Lugg, an ‘Uber for removals’
You use the Lugg app to post a snapped photo of the object(s) you wish to have moved, indicating where the items are to be picked up from and delivered to. One of the available teams will then come to the pick-up point and take the goods to the specified destination. You can actually accompany your goods in the van – although you may not get a particularly comfortable seat. Lugg charges a $35 base fare, plus $2.50 per mile and $0.50 per minute of travel time. All payments, including the tip, are handled in-app. Lugg drivers get to keep 80% of the fee, the rest going to the firm. Anyone with a big enough van or truck can sign up to drive for Lugg, provided they are in good enough physical shape to shift heavy items. Potential drivers are sent on a couple of test moves at first, to check that they can handle the work. As with Lyft and Uber, signed-up drivers activate/deactivate the app to indicate whether or not they are available for a given job. Lugg is ideal for moving one or two items, but would not be suited to a full house move. The company is currently working only in the San Francisco Bay, but is planning to set up in New York City. However, startups working on this model – dubbed the ‘Uber/Lyft of moving’ – appear to be legion. In Seattle alone there are four – Ghostruck, Wagon, Fleetzen and Dolly – all offering a similar service.
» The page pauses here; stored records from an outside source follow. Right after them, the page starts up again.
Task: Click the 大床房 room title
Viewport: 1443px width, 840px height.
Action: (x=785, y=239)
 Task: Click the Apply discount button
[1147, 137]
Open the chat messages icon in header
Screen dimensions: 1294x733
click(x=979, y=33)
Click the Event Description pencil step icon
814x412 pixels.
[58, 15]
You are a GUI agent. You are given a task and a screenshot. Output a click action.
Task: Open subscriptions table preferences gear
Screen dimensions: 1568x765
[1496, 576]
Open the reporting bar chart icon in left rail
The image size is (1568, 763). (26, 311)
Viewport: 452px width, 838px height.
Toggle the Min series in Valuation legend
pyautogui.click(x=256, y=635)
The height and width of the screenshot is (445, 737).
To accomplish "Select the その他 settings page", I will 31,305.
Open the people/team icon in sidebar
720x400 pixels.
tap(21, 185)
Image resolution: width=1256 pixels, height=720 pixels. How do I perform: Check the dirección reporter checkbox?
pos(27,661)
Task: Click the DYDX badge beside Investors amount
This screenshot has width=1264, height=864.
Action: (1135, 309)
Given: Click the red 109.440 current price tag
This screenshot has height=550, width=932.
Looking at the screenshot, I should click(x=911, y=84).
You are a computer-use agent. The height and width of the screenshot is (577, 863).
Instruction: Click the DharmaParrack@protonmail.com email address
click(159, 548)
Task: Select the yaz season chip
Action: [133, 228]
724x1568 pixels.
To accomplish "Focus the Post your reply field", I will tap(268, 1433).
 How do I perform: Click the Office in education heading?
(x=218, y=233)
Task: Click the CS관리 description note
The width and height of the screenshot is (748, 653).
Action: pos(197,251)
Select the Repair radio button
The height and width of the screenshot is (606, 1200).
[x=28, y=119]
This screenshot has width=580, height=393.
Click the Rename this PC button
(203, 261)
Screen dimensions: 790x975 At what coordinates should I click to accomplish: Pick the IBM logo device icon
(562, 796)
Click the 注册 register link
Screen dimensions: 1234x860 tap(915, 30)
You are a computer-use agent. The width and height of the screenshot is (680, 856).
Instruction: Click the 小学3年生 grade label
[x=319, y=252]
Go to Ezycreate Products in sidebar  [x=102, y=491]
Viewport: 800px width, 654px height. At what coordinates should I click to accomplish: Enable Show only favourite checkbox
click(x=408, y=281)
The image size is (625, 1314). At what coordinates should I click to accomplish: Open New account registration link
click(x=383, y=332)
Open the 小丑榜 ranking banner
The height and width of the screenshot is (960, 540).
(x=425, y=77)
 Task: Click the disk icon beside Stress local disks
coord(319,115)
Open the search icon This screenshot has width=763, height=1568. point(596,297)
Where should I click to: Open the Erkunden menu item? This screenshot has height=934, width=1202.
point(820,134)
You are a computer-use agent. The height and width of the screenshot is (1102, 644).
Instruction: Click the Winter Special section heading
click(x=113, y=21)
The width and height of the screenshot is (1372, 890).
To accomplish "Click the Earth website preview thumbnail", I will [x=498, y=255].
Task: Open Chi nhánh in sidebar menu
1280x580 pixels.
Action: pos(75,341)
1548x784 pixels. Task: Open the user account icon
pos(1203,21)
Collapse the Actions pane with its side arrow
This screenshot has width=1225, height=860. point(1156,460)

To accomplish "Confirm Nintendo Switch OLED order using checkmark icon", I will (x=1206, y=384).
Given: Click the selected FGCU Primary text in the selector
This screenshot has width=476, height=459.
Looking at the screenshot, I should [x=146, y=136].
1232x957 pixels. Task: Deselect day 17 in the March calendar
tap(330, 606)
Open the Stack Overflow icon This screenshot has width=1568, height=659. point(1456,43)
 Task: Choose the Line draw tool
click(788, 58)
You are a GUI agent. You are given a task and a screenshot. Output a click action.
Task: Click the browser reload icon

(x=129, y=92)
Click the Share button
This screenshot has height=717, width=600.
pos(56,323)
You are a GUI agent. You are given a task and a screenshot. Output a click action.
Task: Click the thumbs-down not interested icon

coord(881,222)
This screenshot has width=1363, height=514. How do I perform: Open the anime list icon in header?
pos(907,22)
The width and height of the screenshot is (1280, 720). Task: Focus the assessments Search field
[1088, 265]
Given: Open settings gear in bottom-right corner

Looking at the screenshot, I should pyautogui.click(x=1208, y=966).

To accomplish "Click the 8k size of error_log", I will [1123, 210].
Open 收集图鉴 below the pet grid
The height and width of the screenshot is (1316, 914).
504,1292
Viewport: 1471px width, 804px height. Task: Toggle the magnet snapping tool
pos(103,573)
Roadie, ‘Blablacar of shipping and delivery’
Dolly has come up with some interesting innovations. The user can for instance bid up or down the price s/he is willing to pay to have his/her goods moved, and drivers can then accept or reject the job. There is also an in-app chat facility where technical details, such as the existence of an electronic locking system, can be discussed. Meanwhile new Atlanta-based startup Roadie works on a very different business model, designed mainly for long-distance delivery. This service is more in line with car-pooling sites, but replacing passengers with non-human items. If you want for example to send a package from Detroit to Milwaukee, the app will put you in touch with a person who is planning to make the road trip in a vehicle with enough free space to take your object along. The millions of road journeys people make every day across the United States thus become potential delivery routes. Musicians on tour, amateur sports competitors and people who just constantly travel around have now all become potential delivery drivers. Drivers get to keep 80% of the fee and have to pay $1 per delivery in insurance. Roadie pays for its drivers’ vehicle breakdown/assistance insurance and tracks customers’ items in real time. Apart from the sheer convenience of the Roadie approach, it also has an environmentally-friendly aspect. By entrusting the transportation of goods to vehicle owners who will in any case be making the journey, Roadie is helping to cut greenhouse gas emissions. Moreover, the fact that these objects are transported individually means that the multiple layers of packaging needed to protect goods travelling in bulk can be avoided.